* _Set task A_
Transcribe part of the Pullman porter article word for word, beginning at the words that contain "Gibson was 106" and stopping after "a 2010 interview.".
* _Set task B_
Decide whether each statement agrees with the Pullman porter article, answering yes or no and quoting the deciding words of the article. (i) Gibson first worked for Union Pacific Railroad in 1936. (ii) Gibson was 105 years old when he died. (iii) The house Gibson bought in South Los Angeles was not new.
* _Set task C_
Using the Pullman porter article, answer these questions:
(i) How many years did Gibson's career last?
(ii) What name were porters required to respond to?
(iii) Which newspaper interviewed Gibson in 2010?

* _Page extract_
LOS ANGELES - Lee Wesley Gibson, believed to have been the oldest living Pullman porter, died as he lived -- calm, quiet and in control -- sitting in a chair at home Saturday with family members at his side.
Gibson was 106 years old.
“He had just celebrated his birthday five weeks earlier and he thanked everyone,” said family friend Rosalind Stevenson.
Gibson began work as a coach attendant with Union Pacific Railroad in 1936 at the height of the Great Depression. He was later promoted to Pullman porter, one of the uniformed railway men who served first-class passengers traveling in luxurious sleeping cars. It was a much-coveted job that improved the fortunes of many struggling African-Americans at the time.
During a 38-year career, Gibson traveled the country, rubbing shoulders with celebrities and taking pride in the role, though it involved long hours and occasional indignities. Porters were required to respond to the name “George” after the founder of the Pullman Palace Car Co., George Pullman.
“It was hard, but it was fun,” Gibson told the Los Angeles Times in a 2010 interview.
He said the job helped him to “feed my family . take care of them.”
Gibson purchased a brand-new family home in 1945 in South Los Angeles and lived in it until his death.

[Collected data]
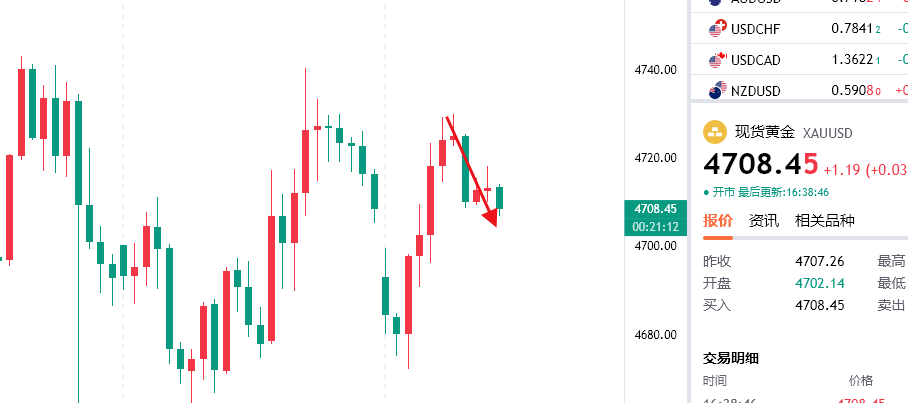This screenshot has height=403, width=908.
Task: Click the NZDUSD flag icon
Action: tap(716, 91)
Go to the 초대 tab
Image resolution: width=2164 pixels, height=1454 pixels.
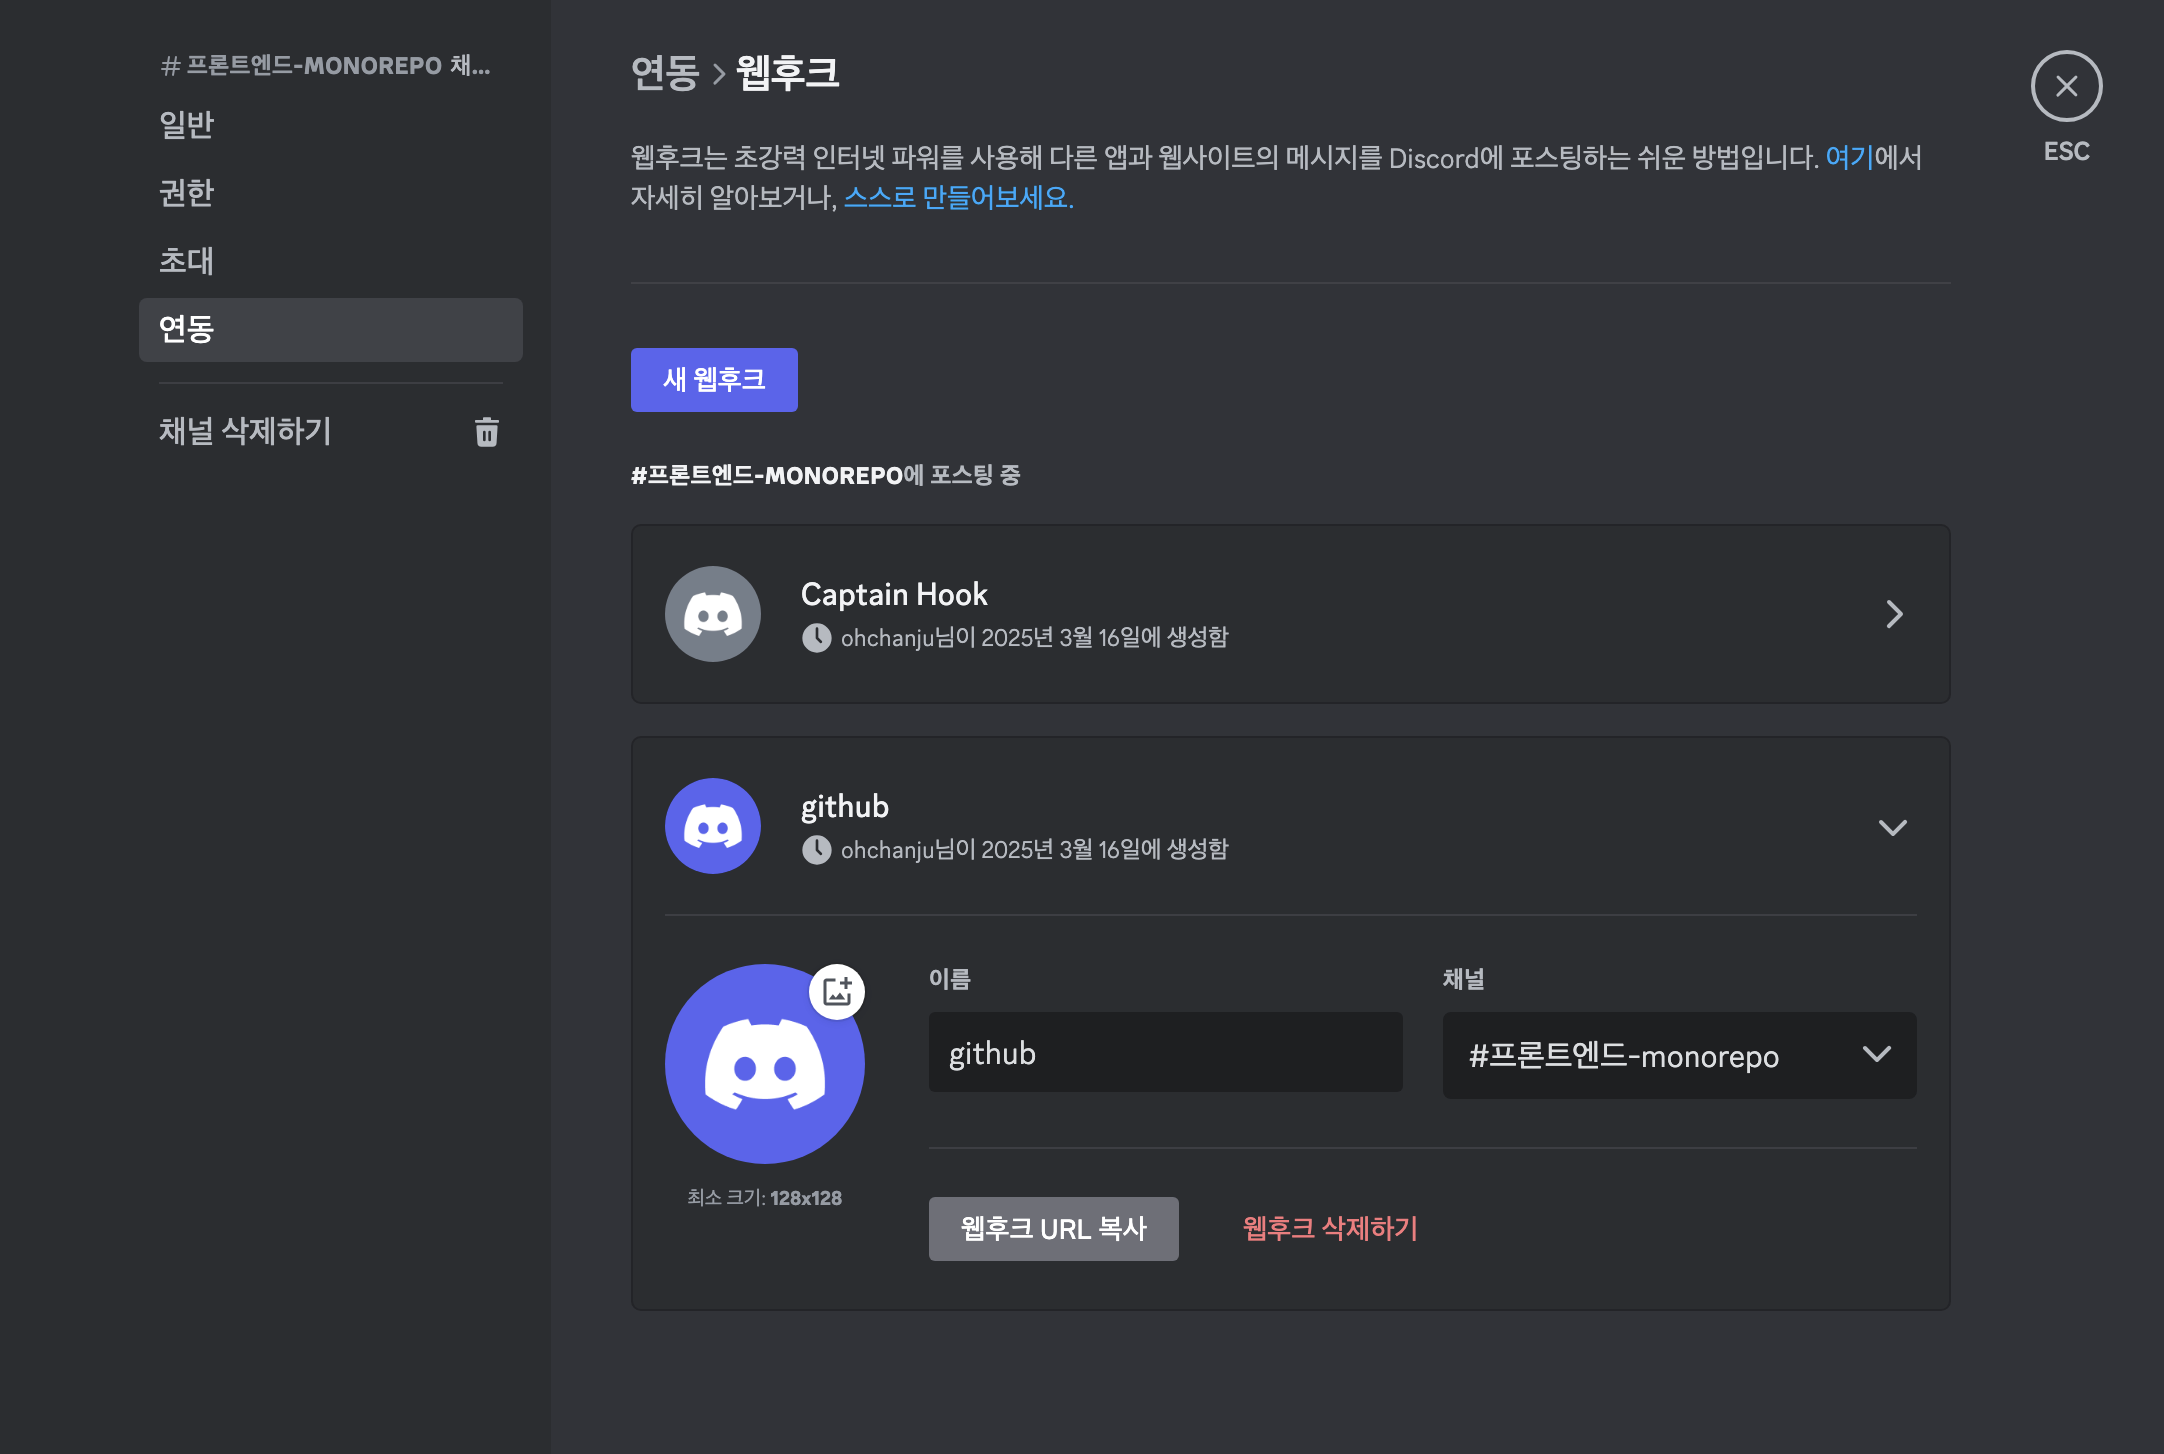pos(187,261)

* _Full solution A_
Gibson was 106 years old.
“He had just celebrated his birthday five weeks earlier and he thanked everyone,” said family friend Rosalind Stevenson.
Gibson began work as a coach attendant with Union Pacific Railroad in 1936 at the height of the Great Depression. He was later promoted to Pullman porter, one of the uniformed railway men who served first-class passengers traveling in luxurious sleeping cars. It was a much-coveted job that improved the fortunes of many struggling African-Americans at the time.
During a 38-year career, Gibson traveled the country, rubbing shoulders with celebrities and taking pride in the role, though it involved long hours and occasional indignities. Porters were required to respond to the name “George” after the founder of the Pullman Palace Car Co., George Pullman.
“It was hard, but it was fun,” Gibson told the Los Angeles Times in a 2010 interview.

* _Full solution B_
(i) Yes: "Gibson began work as a coach attendant with Union Pacific Railroad in 1936"
(ii) No: "Gibson was 106 years old."
(iii) No: "Gibson purchased a brand-new family home in 1945 in South Los Angeles"

* _Full solution C_
(i) 38 years
(ii) "George"
(iii) The Los Angeles Times